Danse, théâtre mais aussi arts plastiques, jazz, design… Le service culturel de l’Ambassade de France aux États-Unis est de tous les combats artistiques. Depuis New York, capitale Américaine des arts vivants, une équipe à l’effectif aussi réduit que sa motivation est grande, travaille d’arrache-pied pour faciliter les échanges entre deux pays qu’un océan sépare. En février, Paul Desveaux est venu (re)créer la pièce Pollock de Fabrice Melquiot avec les acteurs Jim Fletcher et Birgit Huppuch, et David Lescot était invité pour orchestrer une lecture de la traduction américaine de Mon Fric.

Consigne:
D'après l'extrait choisi, dans quel but l'équipe du service culturel installée à New York travaille-t-elle d'arrache-pied ?

Entrées du jeu de données:
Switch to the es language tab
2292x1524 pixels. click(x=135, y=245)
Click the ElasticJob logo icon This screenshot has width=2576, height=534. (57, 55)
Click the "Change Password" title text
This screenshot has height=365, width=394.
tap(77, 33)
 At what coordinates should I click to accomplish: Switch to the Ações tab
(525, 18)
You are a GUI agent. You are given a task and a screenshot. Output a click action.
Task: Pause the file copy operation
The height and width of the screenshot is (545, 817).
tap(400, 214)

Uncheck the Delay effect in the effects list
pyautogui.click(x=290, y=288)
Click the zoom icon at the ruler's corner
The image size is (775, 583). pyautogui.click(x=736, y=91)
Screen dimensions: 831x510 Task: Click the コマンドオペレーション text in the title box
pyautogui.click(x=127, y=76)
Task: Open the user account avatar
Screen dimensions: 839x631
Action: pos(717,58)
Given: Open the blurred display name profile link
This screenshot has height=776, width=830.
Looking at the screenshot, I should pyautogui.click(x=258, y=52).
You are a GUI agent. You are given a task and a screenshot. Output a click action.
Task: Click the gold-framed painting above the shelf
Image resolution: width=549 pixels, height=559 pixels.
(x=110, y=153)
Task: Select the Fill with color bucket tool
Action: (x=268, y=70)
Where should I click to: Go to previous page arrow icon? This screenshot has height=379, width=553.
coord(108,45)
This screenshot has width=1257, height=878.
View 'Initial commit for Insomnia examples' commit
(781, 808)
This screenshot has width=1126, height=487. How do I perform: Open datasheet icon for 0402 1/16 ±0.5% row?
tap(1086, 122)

Corrigé:
L'équipe travaille d'arrache-pied pour faciliter les échanges entre la France et les États-Unis, deux pays séparés par un océan.